# Selected extract:
========================================================================
Ok, that helps. Thanks, Bruce...

So, it doesn't really look like anything is amiss with what I've found so far. Still though, it does at least seem like the COMMIT call is not progressing. The question at this point is why...

The rpc_debug info collected by Kevin seems to indicate that no real RPC activity is going on. Could there be an issue with the workqueue?

Comment 48 Trond Myklebust 2011-03-19 01:00:35 UTC

See your comment #27. If all the RPC calls have infinite timeouts, then
something from outside the usual call path has to wake them up.

The intention is that the socket callbacks will fill that role...

Comment 49 Jeff Layton 2011-03-19 04:20:56 UTC

Ok, yeah...I think I see now. All of the queued tasks are have this:

  tk_callback = 0xffffffffa01ced70 <xprt_timer>, 
  tk_action = 0xffffffffa01ccb60 <call_status>, 

...which suggests that they all went through xprt_transmit and went to sleep on xprt->pending.

Trond, I guess you're theory is that disconnect/reconnect occured, and since the SYN_SENT callback never happened those tasks were never awakened. Is that correct?

Comment 50 Jeff Layton 2011-03-19 14:35:03 UTC

Having a look at the second core to confirm that the problem there is similar...

dentry = 0xffff8801c48bfa40
inode = 0xffff880218969378
sb = 0xffff880c44aac800
nfs_server = 0xffff880c46447c00
rpc_clnt = 0xffff880c46e73400

...the problem does seem to be the same. There are fewer's RPC's queued up with this rpc_clnt, but they seem to be in the same state.

Comment 51 Trond Myklebust 2011-03-19 16:01:59 UTC

So this is what I don't understand:

The tk_callback == xprt_timer, which means they were put to sleep by xprt_transmit.

However, the tk_timeout == 0, which suggests that the call to xprt->ops->set_retrans_timeout() has somehow failed. That again means that task->tk_rqstp->rq_timeout must be zero.

Can you check the value of task->tk_client->cl_timeout, and see what it is pointing to?

Comment 52 Max Matveev 2011-03-21 06:10:09 UTC

FWIW, bug 674427 has report of soft lockup with the same backtrace.
========================================================================
# Raw data:
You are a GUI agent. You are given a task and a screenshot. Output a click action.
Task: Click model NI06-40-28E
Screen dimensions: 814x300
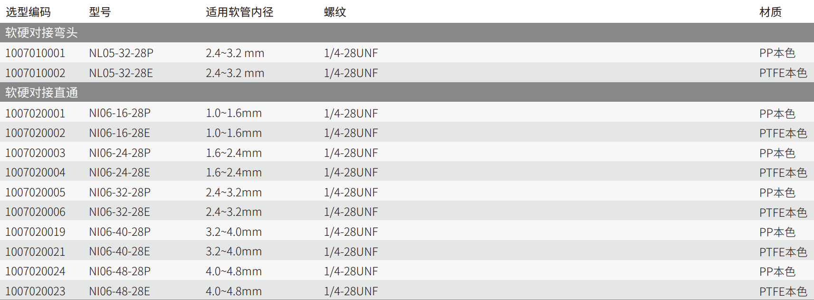tap(119, 252)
========================================================================
# Problems to solve:
A: Retype the RPC bug thread starting at "Comment 48 Trond" and ending at "wake them up.".
B: In the RPC bug thread, which bug does Max Matveev say has a report of a soft lockup with the same backtrace?
C: Based on the RPC bug thread, answer yes or no for each statement and quote the words that decide it: (i) The rpc_debug info collected by Kevin points to heavy RPC activity. (ii) Trond Myklebust says the socket callbacks are meant to wake up the RPC calls. (iii) Comment 49 was posted by Trond Myklebust.
The listing above comes from a separate source.

# Expected outputs:
A:
Comment 48 Trond Myklebust 2011-03-19 01:00:35 UTC

See your comment #27. If all the RPC calls have infinite timeouts, then
something from outside the usual call path has to wake them up.

B: Bug 674427

C:
(i) No: "seems to indicate that no real RPC activity is going on"
(ii) Yes: "The intention is that the socket callbacks will fill that role"
(iii) No: "Comment 49 Jeff Layton 2011-03-19 04:20:56 UTC"